GESTELLTE AUFGABE
Ermitteln Sie, in wie vielen Zeilen der Daten die Zeichenfolge "coordinates" vorkommt, wobei Groß- und Kleinschreibung zu beachten ist. Nennen Sie nur die Anzahl.

GESPEICHERTE DATEN
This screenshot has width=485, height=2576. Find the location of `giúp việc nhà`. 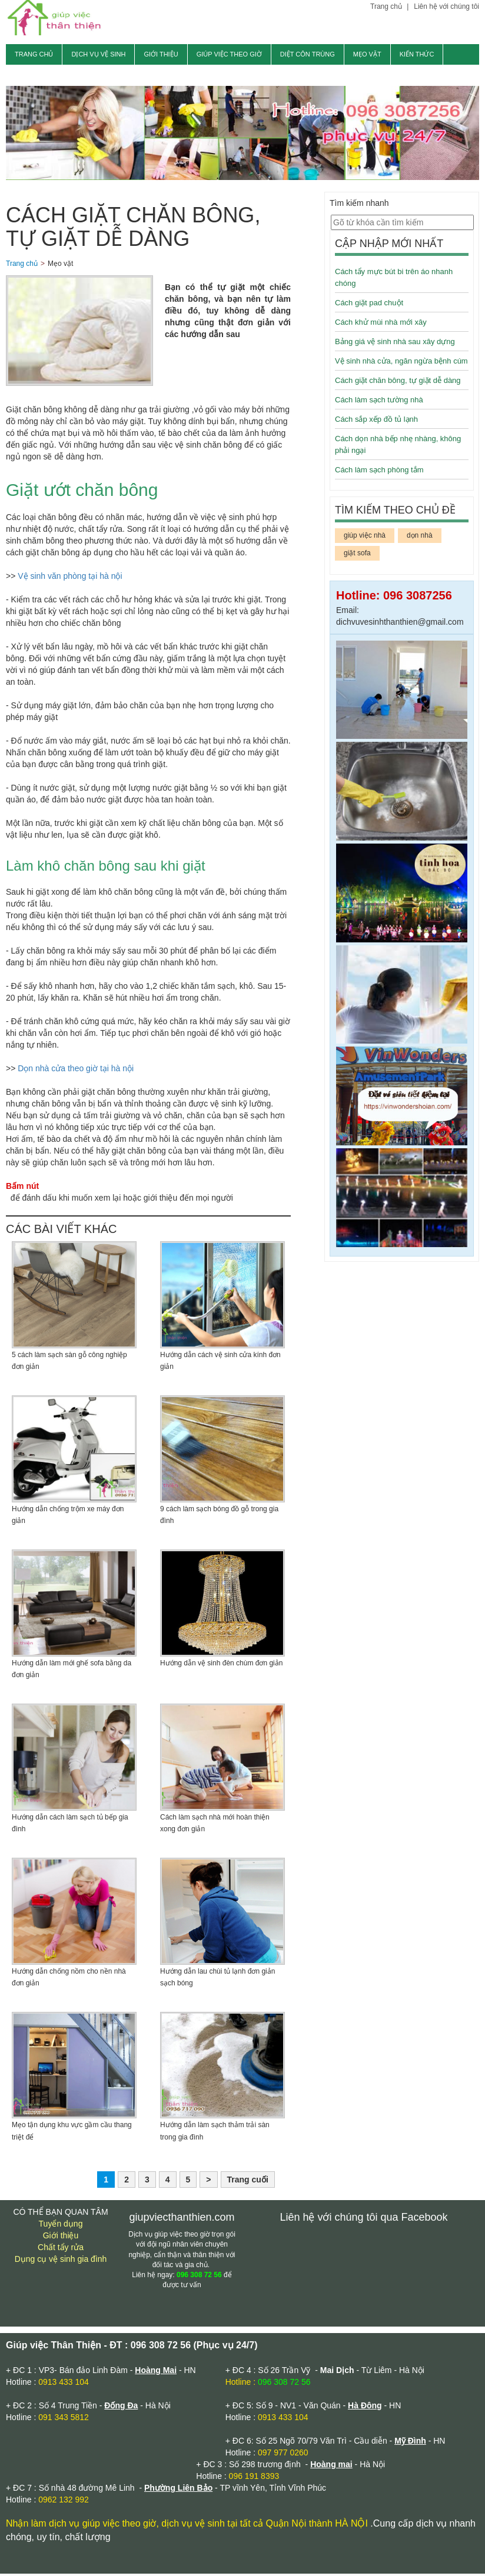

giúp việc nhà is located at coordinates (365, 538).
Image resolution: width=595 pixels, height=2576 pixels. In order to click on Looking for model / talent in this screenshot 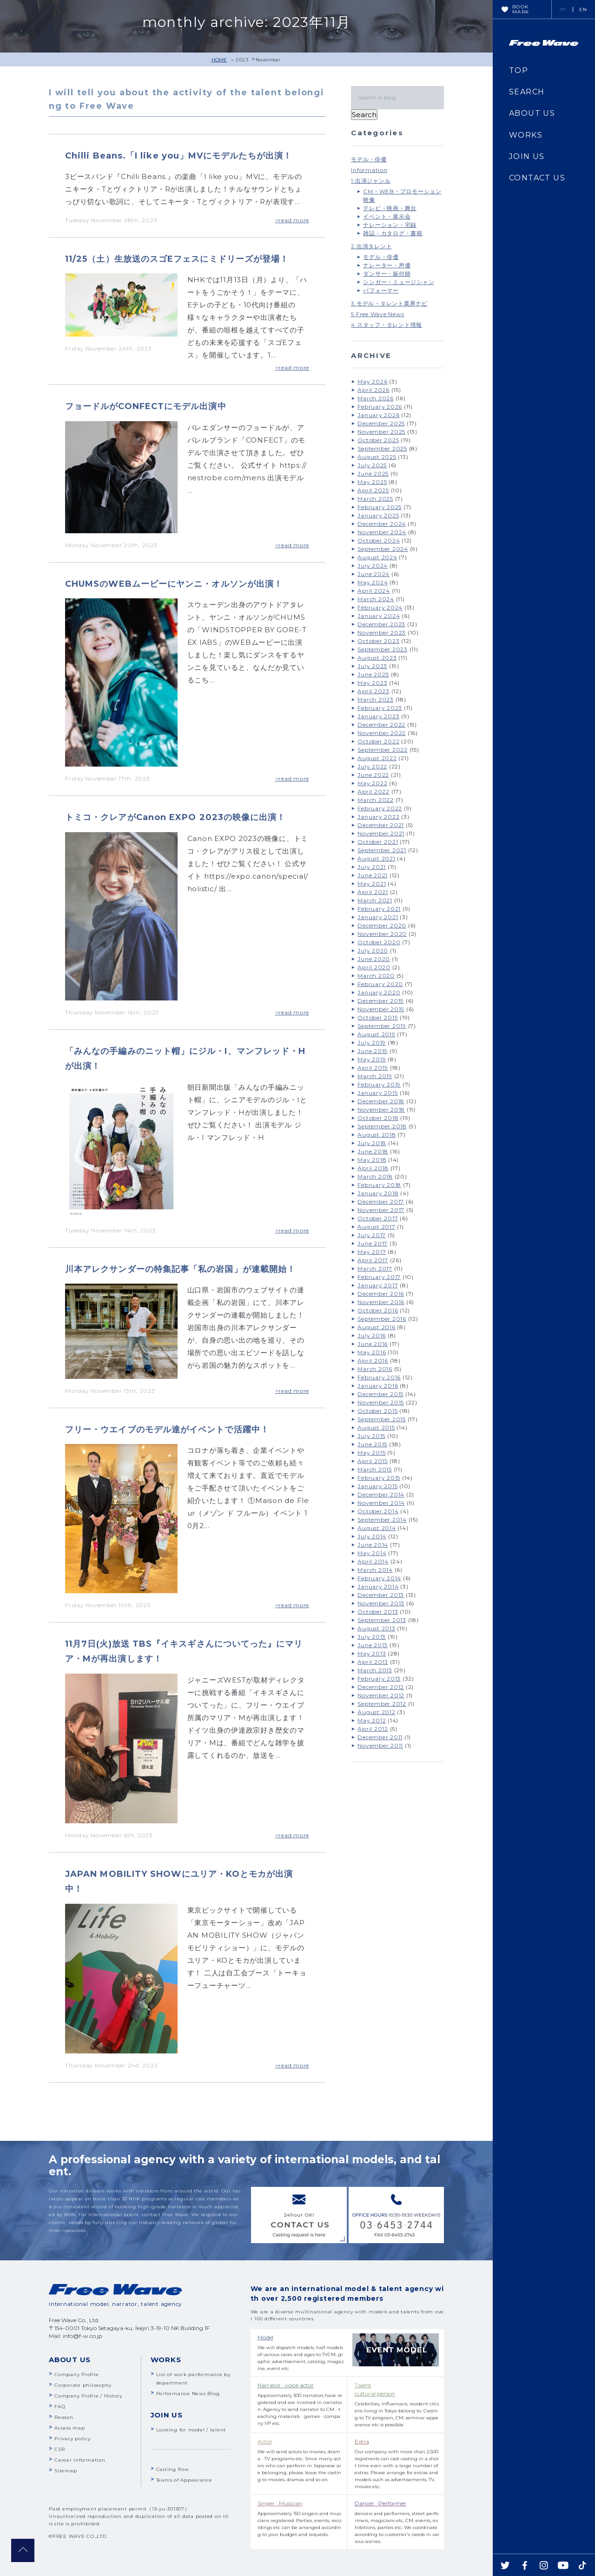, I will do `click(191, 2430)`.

* * *

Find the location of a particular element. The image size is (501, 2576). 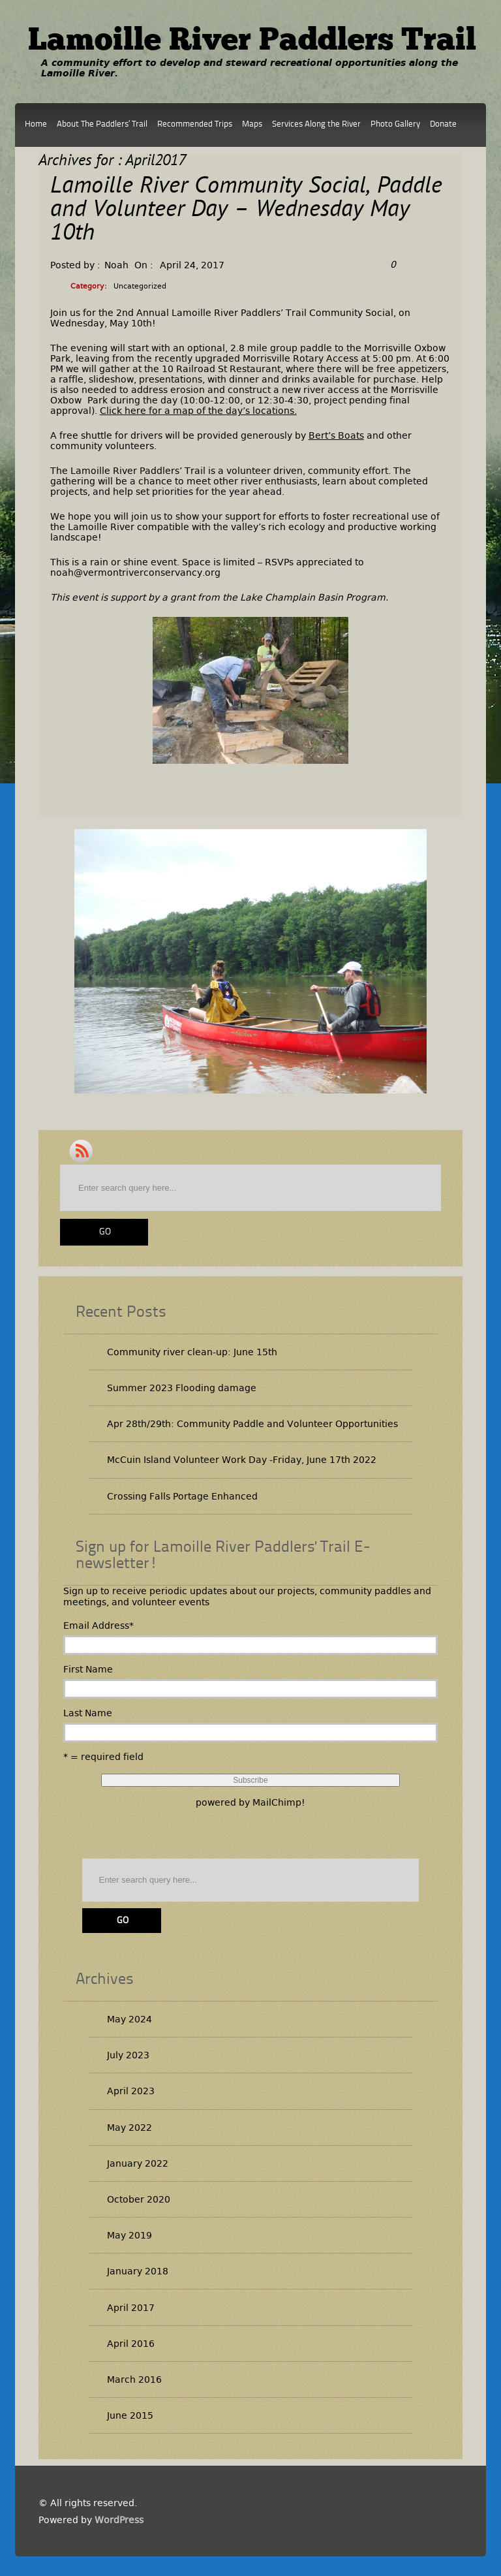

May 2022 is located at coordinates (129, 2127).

* * *

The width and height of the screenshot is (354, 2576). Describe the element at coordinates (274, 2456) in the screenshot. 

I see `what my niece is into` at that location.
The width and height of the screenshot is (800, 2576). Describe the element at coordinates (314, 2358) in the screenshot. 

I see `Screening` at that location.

GELÖSTE AUFGABE
4